Biden campaigns for Democratic candidates Jon Ossoff and Raphael Warnock in Atlanta [Jonathan Ernst/Reuters]

Biden won Georgia’s 16 electoral votes by about 12,000 out of five million votes cast in November.

Democratic success will likely depend on strong turnout from African Americans, young voters, college graduates, and women, all groups that helped Biden become the first Democratic presidential candidate since 1992 to win Georgia. .

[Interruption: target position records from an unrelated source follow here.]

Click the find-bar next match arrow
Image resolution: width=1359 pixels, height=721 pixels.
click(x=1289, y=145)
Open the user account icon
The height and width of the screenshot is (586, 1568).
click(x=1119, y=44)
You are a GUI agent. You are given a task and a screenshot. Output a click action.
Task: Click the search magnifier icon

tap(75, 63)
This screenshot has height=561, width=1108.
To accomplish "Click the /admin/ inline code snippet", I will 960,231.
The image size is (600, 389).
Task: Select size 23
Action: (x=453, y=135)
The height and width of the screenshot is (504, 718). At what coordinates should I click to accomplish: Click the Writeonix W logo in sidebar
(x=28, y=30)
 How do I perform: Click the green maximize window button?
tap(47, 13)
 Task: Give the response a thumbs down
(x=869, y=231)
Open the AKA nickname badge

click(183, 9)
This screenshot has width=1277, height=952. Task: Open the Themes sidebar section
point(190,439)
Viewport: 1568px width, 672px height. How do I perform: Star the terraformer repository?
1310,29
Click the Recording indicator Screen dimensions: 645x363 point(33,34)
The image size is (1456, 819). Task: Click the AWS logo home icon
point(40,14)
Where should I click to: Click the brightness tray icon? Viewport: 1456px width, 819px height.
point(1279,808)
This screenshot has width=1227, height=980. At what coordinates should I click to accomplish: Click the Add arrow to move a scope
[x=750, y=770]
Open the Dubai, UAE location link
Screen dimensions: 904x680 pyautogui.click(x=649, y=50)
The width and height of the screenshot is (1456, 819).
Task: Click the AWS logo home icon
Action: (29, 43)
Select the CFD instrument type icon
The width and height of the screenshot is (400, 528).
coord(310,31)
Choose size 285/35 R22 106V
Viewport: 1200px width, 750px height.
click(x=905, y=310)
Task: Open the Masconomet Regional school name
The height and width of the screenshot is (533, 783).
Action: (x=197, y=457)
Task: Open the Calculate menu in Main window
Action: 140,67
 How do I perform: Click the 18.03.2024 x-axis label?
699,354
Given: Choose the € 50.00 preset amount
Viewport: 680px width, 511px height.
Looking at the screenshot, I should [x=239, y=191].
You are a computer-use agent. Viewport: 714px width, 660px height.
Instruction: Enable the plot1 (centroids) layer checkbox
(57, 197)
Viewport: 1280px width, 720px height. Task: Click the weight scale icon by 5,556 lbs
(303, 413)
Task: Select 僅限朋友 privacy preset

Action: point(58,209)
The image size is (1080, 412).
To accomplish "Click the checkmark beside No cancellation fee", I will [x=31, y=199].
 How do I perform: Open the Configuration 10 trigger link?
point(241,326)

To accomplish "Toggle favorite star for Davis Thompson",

Republicans, meanwhile, have focused on energizing their own base of white men and voters beyond the heart of the Atlanta subway.

‘The power literally in your hands’

Even a tightly divided Democratic Senate is unlikely to guarantee Biden everything he wants, given Senate rules that require 60 votes to move most major laws forward.

But if Democrats lose even one of Tuesday’s competitions, Biden would be unlikely to get quick up or down votes on his most ambitious plans to expand healthcare coverage. supported health care, strengthen the middle class, tackle racial inequalities and tackle climate change.

A Republican-controlled Senate would also create a more difficult path for Cabinet choices and Biden’s judicial candidates.

“Georgia, the whole nation is looking to you. The power is literally in your hands, ”Biden said at his own rally in Atlanta earlier Monday.

“A state can lead the way, not just for the next four years, but for the next generation.”

The January elections in Georgia, necessary because no candidate for the Senate received a majority of the votes in the general election, were unique for many reasons, not least because the candidates mainly ran in teams, sometimes even together. .

One contest features Democrat Raphael Warnock, who is the senior pastor of the Atlanta church where the slain civil rights leader Martin Luther King Jr. grew up and preached. The 51-year-old black man was raised in public housing and spent most of his adult life preaching in Baptist churches.

Warnock faces Republican Senator Kelly Loeffler, a 50-year-old former businesswoman appointed to the Senate less than a year ago by the state’s Republican governor. She is only the second woman to represent Georgia in the Senate, although race has become a campaign topic much more than gender.

Loeffler and his allies have taken a few excerpts from Warnock’s sermons at the historic Black Church to call it extreme. Dozens of religious and civil rights leaders pushed back.

A jogger passes a sign urging residents to vote in the second round of elections in Georgia, Atlanta [Brian Snyder/Reuters]

The other election pits former company executive David Perdue, 71, who held the Senate seat until his official term expired on Sunday, against Democrat Jon Ossoff, a former congressional aide and journalist.

At just 33, Ossoff would be the youngest member of the Senate if elected. The fresh-faced Democrat first gained national notoriety in 2017 when he launched an unsuccessful special election offer in the House.

This week’s election marks the official end of the turbulent 2020 election season more than two months after the rest of the country finished voting.

“It really is about whether an agenda that moves the nation forward can be forged without significant compromise,” said Martin Luther King III, the son of the civil rights icon and native of Georgia, who predicted Tuesday of “razor thin” margins.

“There are a lot of things at stake.”